We all know it is impossible to predict how each of the Chiefs seven draft picks will pan out. Who could have seen the immediate impact seventh-round pick Jarrad Page brought to the secondary in his rookie season? Who foresaw Ryan Sims missing last season on maternity leave (that is, at least, what his stomach looked like).
So, to sit here in the immediate aftermath of the 2007 Draft and grade each pick would be an exercise in futility. It would be assigning definitive value to hypothetical results. However, there is a fair guide to already judge the job done this past weekend; by how the team addressed areas of need.
The positions of weakness for Kansas City are obvious: offensive line, cornerbacks, defensive line, wide receivers. With the free-agency period already over and the trade market nearly dried up, the draft is the final attempt at repairing damage and addressing needs. In this regard, the Chiefs graded, as is seemingly their lot in life, mediocre.

========

# PROBLEM 1:
In the Chiefs draft commentary, in which round was Jarrad Page picked?
# PROBLEM 2:
According to the Chiefs draft commentary, why would grading each pick right after the 2007 Draft be an exercise in futility?
# PROBLEM 3:
Swap "secondary" for "defensive backfield" in everything from "We all know" down to "areas of need." in the Chiefs draft commentary, and give that passage again.

(Records for locating described items)

========

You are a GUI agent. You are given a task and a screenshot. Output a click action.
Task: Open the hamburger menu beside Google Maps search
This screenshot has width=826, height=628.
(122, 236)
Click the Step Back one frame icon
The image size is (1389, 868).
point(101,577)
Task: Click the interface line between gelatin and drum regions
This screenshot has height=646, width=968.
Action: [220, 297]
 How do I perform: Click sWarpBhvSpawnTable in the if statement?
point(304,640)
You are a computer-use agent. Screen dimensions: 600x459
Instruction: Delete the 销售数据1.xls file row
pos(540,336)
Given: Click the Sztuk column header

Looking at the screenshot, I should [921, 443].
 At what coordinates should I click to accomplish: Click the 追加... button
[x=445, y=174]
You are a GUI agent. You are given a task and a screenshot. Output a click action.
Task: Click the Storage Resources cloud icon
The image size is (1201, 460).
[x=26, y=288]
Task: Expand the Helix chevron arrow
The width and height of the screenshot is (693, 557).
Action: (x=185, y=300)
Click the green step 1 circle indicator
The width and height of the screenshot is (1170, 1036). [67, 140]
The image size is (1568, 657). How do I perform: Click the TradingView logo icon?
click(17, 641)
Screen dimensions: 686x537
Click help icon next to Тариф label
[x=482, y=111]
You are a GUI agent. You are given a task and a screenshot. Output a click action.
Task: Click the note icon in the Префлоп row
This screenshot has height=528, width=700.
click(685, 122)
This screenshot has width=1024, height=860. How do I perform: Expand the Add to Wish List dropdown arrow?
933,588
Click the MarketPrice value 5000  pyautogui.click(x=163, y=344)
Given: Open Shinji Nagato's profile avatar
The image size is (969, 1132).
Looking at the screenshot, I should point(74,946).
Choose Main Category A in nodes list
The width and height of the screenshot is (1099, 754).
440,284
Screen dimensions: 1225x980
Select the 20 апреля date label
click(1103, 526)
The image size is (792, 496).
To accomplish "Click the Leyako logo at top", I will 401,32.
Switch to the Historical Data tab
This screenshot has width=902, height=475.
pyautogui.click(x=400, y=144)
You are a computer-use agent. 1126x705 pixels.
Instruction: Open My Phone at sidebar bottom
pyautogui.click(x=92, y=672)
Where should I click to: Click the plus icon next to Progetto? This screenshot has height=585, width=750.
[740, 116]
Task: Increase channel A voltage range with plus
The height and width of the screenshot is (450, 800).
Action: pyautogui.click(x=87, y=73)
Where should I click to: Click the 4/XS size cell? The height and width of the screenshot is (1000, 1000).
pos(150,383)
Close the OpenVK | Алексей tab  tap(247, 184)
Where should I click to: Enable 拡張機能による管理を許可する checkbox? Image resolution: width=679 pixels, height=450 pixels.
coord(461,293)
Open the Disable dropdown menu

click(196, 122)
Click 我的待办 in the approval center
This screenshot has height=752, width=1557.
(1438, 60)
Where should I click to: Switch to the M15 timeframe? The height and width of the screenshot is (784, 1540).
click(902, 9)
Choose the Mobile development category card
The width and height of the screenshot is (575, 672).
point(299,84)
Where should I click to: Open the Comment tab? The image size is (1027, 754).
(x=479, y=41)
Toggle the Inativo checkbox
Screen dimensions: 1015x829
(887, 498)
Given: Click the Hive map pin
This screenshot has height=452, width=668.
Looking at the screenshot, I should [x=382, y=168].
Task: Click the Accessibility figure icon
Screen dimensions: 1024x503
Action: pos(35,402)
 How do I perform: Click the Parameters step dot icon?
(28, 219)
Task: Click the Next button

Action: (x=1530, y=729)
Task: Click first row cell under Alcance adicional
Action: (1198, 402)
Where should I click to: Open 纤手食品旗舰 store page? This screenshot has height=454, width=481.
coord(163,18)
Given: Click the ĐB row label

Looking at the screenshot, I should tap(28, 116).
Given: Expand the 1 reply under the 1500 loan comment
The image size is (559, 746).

========

# TASK ANSWER 1:
He was a seventh-round pick.

# TASK ANSWER 2:
It is impossible to predict how each draft pick will pan out, as Jarrad Page's unexpected rookie impact and Ryan Sims's lost season show. Grading the picks so soon would therefore mean assigning definitive value to hypothetical results.

# TASK ANSWER 3:
We all know it is impossible to predict how each of the Chiefs seven draft picks will pan out. Who could have seen the immediate impact seventh-round pick Jarrad Page brought to the defensive backfield in his rookie season? Who foresaw Ryan Sims missing last season on maternity leave (that is, at least, what his stomach looked like).
So, to sit here in the immediate aftermath of the 2007 Draft and grade each pick would be an exercise in futility. It would be assigning definitive value to hypothetical results. However, there is a fair guide to already judge the job done this past weekend; by how the team addressed areas of need.